◆ Work to complete ◆
Would you give the number of lines in the entries that contain the word "Cancel"? Nothing else is needed.

(Stored data)
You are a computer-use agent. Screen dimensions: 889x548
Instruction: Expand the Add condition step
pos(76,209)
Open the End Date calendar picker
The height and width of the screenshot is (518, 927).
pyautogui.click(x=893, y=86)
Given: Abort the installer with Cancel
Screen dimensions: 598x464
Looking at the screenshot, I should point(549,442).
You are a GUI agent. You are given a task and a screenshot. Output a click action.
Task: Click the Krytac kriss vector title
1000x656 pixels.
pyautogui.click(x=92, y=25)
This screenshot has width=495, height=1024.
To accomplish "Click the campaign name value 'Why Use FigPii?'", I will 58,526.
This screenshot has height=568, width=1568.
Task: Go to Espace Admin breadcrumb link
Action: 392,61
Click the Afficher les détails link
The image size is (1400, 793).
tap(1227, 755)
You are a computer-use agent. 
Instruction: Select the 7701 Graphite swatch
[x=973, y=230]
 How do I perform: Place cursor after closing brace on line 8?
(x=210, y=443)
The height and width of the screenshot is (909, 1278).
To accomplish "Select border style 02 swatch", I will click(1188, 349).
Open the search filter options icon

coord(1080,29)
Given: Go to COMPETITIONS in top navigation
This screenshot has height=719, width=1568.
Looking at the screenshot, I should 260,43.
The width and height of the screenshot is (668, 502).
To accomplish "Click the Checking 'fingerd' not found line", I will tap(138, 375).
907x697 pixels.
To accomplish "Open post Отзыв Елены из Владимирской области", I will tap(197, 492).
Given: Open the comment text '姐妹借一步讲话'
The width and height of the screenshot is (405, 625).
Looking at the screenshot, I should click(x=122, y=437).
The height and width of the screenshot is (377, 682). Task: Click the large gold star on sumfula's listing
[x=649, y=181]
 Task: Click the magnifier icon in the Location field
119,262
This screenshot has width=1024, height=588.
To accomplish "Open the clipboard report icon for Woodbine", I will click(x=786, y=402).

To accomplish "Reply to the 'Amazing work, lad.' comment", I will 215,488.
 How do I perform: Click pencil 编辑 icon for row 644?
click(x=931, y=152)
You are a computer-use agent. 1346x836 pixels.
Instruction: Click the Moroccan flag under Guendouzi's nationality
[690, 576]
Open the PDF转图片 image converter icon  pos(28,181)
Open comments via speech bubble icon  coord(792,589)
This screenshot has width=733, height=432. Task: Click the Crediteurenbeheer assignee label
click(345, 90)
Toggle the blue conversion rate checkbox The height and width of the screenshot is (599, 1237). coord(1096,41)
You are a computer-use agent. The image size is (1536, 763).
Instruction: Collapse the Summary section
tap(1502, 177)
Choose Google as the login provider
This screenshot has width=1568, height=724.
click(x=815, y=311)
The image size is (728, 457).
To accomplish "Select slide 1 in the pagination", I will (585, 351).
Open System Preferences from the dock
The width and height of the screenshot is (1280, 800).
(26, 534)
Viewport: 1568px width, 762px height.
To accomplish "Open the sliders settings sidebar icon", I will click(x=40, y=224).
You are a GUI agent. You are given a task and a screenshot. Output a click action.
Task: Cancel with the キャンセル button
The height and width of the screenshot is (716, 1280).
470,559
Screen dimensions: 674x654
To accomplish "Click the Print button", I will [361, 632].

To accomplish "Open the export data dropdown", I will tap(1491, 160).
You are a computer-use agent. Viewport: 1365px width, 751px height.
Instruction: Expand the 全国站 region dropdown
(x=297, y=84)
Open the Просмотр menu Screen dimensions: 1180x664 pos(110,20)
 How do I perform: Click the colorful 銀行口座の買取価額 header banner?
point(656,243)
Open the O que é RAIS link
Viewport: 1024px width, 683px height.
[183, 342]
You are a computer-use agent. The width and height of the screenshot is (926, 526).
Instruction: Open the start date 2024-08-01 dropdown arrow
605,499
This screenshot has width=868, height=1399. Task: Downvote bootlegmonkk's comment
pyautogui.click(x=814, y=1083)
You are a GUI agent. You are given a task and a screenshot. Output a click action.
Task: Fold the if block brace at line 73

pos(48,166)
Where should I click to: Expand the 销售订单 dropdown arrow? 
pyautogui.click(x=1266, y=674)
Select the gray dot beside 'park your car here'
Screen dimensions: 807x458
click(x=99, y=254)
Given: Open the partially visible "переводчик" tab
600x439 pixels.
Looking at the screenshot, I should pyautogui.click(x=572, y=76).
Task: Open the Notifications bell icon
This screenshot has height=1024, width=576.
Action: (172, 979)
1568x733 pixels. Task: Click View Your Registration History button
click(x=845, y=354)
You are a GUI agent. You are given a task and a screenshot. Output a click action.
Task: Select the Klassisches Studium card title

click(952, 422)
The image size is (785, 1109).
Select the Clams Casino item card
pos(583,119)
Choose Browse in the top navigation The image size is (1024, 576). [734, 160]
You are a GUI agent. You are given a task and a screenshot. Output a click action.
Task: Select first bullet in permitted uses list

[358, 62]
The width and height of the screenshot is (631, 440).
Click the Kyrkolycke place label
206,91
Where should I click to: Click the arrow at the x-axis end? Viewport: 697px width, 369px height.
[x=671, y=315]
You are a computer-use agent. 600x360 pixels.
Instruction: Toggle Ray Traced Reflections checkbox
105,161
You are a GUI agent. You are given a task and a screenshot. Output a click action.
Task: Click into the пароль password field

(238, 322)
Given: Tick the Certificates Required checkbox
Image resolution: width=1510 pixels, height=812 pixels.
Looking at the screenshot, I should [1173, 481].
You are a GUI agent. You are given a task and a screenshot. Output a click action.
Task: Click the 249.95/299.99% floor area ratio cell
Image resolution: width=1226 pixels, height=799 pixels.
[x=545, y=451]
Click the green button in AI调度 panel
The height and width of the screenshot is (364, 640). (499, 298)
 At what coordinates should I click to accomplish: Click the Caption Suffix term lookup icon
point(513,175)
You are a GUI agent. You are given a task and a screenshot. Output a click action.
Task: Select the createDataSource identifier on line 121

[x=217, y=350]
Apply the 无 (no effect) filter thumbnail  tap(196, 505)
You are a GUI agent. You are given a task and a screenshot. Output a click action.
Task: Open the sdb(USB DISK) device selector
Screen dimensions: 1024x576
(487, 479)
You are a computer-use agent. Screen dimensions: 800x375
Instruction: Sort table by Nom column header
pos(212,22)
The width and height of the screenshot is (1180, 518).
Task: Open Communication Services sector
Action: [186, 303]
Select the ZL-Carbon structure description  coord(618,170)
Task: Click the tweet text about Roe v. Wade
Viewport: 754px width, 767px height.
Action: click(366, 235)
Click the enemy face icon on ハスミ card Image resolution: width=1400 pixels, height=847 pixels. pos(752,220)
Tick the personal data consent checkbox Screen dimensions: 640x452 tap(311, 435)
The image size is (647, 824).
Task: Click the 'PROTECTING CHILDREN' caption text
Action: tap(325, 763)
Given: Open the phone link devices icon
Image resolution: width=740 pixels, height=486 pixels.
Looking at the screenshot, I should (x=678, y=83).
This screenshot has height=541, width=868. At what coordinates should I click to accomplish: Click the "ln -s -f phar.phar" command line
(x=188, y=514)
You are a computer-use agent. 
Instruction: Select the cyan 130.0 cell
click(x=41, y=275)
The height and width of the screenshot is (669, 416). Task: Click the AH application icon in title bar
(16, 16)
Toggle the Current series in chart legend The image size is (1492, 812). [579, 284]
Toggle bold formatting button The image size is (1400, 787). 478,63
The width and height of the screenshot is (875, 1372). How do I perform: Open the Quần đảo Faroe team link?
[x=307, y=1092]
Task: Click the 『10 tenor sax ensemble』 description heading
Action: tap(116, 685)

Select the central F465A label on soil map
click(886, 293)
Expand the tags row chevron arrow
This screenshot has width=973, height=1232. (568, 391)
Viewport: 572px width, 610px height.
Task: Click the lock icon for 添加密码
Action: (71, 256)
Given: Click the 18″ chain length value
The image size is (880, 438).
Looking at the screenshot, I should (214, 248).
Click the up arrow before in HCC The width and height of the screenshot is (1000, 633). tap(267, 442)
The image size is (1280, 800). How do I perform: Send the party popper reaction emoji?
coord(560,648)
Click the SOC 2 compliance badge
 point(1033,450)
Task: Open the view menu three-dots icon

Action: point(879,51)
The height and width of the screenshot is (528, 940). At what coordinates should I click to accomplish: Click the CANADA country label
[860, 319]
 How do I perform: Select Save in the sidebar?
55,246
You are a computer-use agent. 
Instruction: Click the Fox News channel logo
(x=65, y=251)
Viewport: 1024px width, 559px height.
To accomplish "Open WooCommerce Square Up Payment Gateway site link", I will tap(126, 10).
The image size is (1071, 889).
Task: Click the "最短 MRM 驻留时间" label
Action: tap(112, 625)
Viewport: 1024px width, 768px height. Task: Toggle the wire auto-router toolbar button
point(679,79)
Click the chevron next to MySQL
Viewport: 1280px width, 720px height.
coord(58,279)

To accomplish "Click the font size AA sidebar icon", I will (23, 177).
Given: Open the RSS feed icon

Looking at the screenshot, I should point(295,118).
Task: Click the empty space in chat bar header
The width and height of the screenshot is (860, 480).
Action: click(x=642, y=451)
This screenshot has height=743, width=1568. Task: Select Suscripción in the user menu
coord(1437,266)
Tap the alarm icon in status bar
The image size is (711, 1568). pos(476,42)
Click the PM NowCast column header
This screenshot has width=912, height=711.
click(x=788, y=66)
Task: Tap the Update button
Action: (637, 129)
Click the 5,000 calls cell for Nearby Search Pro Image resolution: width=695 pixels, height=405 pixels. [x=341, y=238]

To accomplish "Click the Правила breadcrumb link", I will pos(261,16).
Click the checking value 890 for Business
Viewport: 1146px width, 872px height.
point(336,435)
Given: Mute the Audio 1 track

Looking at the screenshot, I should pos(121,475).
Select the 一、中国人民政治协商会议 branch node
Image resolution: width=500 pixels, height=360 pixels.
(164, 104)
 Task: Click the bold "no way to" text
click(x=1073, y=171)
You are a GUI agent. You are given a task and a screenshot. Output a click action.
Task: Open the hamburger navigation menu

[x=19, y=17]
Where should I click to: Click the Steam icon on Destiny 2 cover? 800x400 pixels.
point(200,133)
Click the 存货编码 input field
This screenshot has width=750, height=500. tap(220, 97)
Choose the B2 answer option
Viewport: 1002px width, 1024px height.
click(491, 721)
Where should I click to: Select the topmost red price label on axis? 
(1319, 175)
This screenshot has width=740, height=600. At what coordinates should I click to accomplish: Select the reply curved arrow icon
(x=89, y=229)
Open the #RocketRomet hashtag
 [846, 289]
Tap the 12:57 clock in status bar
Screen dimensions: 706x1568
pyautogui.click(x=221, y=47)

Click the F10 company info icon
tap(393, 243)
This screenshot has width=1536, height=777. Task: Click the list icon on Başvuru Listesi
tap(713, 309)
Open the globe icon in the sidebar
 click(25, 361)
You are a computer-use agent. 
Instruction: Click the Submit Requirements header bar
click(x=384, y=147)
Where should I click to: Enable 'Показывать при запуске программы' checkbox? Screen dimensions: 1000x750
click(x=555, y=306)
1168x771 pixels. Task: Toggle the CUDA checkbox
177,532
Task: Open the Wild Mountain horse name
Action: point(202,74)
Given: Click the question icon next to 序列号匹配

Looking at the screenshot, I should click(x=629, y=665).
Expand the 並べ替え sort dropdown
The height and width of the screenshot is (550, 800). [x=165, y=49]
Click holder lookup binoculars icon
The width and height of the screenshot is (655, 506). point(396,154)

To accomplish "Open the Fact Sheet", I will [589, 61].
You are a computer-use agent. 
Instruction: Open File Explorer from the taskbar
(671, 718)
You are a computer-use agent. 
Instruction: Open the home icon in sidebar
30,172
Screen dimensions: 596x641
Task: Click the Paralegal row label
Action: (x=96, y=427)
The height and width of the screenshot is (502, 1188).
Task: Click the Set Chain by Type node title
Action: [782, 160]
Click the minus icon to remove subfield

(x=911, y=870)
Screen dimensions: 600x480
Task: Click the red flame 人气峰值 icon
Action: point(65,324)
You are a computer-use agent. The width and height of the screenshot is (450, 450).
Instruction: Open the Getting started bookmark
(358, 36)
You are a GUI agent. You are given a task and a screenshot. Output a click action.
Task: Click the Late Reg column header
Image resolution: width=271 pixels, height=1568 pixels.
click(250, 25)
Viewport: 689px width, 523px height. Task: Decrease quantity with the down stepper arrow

◆ Answer for this exercise ◆
2